● **Task details**: Copy the records below word for word.

● **Data provided**:
········
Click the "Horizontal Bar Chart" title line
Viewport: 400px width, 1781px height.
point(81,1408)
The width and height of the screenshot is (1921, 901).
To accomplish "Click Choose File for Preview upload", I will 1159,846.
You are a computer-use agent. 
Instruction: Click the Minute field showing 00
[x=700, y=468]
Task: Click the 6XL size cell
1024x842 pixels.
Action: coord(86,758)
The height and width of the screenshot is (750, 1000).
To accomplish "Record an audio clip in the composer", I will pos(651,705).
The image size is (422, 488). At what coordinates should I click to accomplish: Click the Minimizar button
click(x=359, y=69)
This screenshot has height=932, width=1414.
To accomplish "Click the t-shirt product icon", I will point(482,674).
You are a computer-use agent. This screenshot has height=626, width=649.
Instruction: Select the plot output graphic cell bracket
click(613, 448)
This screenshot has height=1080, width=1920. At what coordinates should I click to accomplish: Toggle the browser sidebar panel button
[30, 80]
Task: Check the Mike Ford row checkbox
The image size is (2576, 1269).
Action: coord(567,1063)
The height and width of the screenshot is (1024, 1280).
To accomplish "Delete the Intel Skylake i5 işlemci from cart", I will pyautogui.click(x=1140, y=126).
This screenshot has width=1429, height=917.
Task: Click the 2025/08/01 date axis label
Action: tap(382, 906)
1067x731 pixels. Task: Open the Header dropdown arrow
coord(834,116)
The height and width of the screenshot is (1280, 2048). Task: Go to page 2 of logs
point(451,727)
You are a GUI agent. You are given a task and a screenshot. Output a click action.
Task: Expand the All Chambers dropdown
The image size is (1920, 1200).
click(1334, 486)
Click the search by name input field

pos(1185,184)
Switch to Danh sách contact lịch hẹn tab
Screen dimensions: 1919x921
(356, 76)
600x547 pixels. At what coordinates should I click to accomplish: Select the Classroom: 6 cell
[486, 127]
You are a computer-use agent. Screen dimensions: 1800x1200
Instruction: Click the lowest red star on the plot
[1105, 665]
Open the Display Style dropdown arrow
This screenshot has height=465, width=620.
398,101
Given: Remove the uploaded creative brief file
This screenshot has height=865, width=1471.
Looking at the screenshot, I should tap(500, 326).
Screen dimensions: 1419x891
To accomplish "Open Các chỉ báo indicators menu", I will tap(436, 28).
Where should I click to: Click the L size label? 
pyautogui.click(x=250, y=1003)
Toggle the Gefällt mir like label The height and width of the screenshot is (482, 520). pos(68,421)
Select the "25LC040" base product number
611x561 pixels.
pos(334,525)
········
● **Reply to the exercise**:
Click the "Horizontal Bar Chart" title line
Viewport: 400px width, 1781px height.
point(81,1408)
The width and height of the screenshot is (1921, 901).
To accomplish "Click Choose File for Preview upload", I will 1159,846.
You are a computer-use agent. 
Instruction: Click the Minute field showing 00
[x=700, y=468]
Task: Click the 6XL size cell
1024x842 pixels.
Action: coord(86,758)
The height and width of the screenshot is (750, 1000).
To accomplish "Record an audio clip in the composer", I will pos(651,705).
The image size is (422, 488). At what coordinates should I click to accomplish: Click the Minimizar button
click(x=359, y=69)
This screenshot has height=932, width=1414.
To accomplish "Click the t-shirt product icon", I will point(482,674).
You are a computer-use agent. This screenshot has height=626, width=649.
Instruction: Select the plot output graphic cell bracket
click(613, 448)
This screenshot has height=1080, width=1920. At what coordinates should I click to accomplish: Toggle the browser sidebar panel button
[30, 80]
Task: Check the Mike Ford row checkbox
The image size is (2576, 1269).
Action: coord(567,1063)
The height and width of the screenshot is (1024, 1280).
To accomplish "Delete the Intel Skylake i5 işlemci from cart", I will pyautogui.click(x=1140, y=126).
This screenshot has width=1429, height=917.
Task: Click the 2025/08/01 date axis label
Action: tap(382, 906)
1067x731 pixels. Task: Open the Header dropdown arrow
coord(834,116)
The height and width of the screenshot is (1280, 2048). Task: Go to page 2 of logs
point(451,727)
You are a GUI agent. You are given a task and a screenshot. Output a click action.
Task: Expand the All Chambers dropdown
The image size is (1920, 1200).
click(1334, 486)
Click the search by name input field

pos(1185,184)
Switch to Danh sách contact lịch hẹn tab
Screen dimensions: 1919x921
(356, 76)
600x547 pixels. At what coordinates should I click to accomplish: Select the Classroom: 6 cell
[486, 127]
You are a computer-use agent. Screen dimensions: 1800x1200
Instruction: Click the lowest red star on the plot
[1105, 665]
Open the Display Style dropdown arrow
This screenshot has height=465, width=620.
398,101
Given: Remove the uploaded creative brief file
This screenshot has height=865, width=1471.
Looking at the screenshot, I should tap(500, 326).
Screen dimensions: 1419x891
To accomplish "Open Các chỉ báo indicators menu", I will tap(436, 28).
Where should I click to: Click the L size label? 
pyautogui.click(x=250, y=1003)
Toggle the Gefällt mir like label The height and width of the screenshot is (482, 520). pos(68,421)
Select the "25LC040" base product number
611x561 pixels.
pos(334,525)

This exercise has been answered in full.